Gluttonous Sheep

This sheep needs to chill out with the apples, I’m sure there’s plenty to go around.

Problem Setup

The setup for this problem is quite elaborate, but I’ll summarize briefly as best I can.

The setting for this challenge is a kingdom (aptly named Appleshire) consisting of \(N\) towns, which will be connected by \(N-1\) unique bi-directional roads. We are also told that one can travel between any two towns in this kingdom using these roads.

Hence, we naturally interpret a problem instance as a graph \(G=(V, E)\), where \(V=\{1, \dots, N\}\) is the set of nodes (towns) and \(E \subset V \times V\) is a set of undirected edges such that \(\lvert E \rvert =N-1\).

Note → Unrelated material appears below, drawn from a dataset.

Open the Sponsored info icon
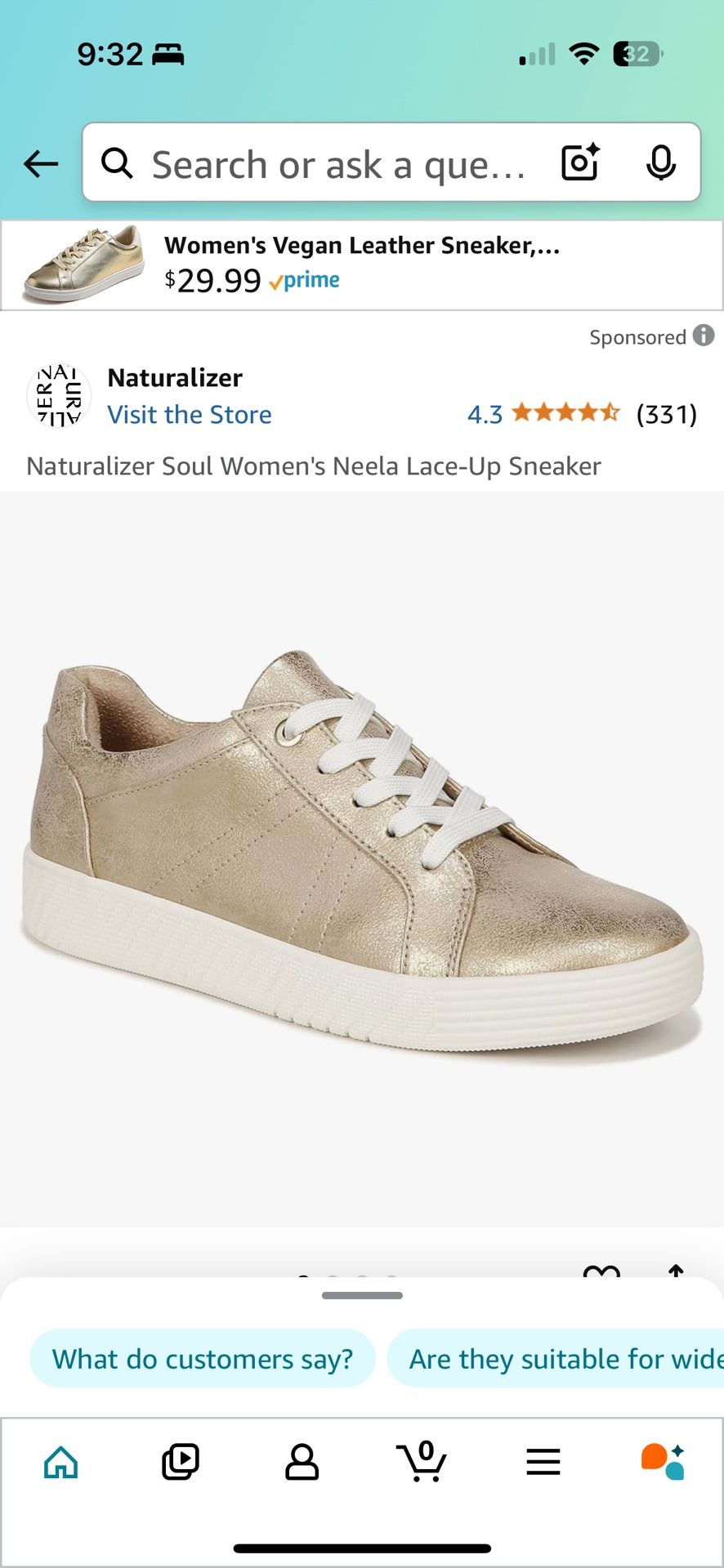 pyautogui.click(x=704, y=336)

Since we are also told that \(G\) must be connected, \(G\) is a tree.

A town is considered to be abandonded if there is only 1 other town that it is connected to, and otherwise it is considered non-abandonded (i.e. it will have more than 1 neighbor since there are no isolated nodes). Thus, abandonded towns are simply the leaf nodes in \(V\) and non-abandonded towns will be internal nodes.

For a given node \(v\in V\), if \(v\) is a leaf node, we are told that there will be \(L_v \geq 1\) golden apples hidden at that node. Golden apples are only hidden at leaf nodes.

If \(v\) is instead a internal node, then one can instead buy a travel pass from the respective town for the cost of 1 apple. The value of the travel pass available at internal node \(v\) is \(L_v \geq 1\), and one must always have exactly 1 travel pass to travel between towns (if you buy a new one then you discard your previous travel pass). When any given edge in the graph is traversed, you must pay \(L_v\) apples, where \(L_v\) is the value of the travel pass that was last purchased (the edge traversed need not be inident to \(v\)).


Ok, now that we got all of that setup out of the way, we can discuss what we’re actually trying to accomplish here. Suppose we (by we I mean a sheep named Momo who has purple skin for some reason) start at a node \(u\in V\). From this given node, we are interested in finding a path to a leaf node in \(G\) such that traversing this path maximizes the net number of apples gained (or equivalently, minimizes the net number of apples spent).

This path must end the moment we reach a leaf node. Thus, we must strategically choose what our final destination is. We cannot collect the apples hidden at multiple leaf nodes.

If the minimum number of apples that we can spend if we start at \(u\) is \(c_u\), then we are interested in computing \(c_u\) for all possible starting \(u \in V\).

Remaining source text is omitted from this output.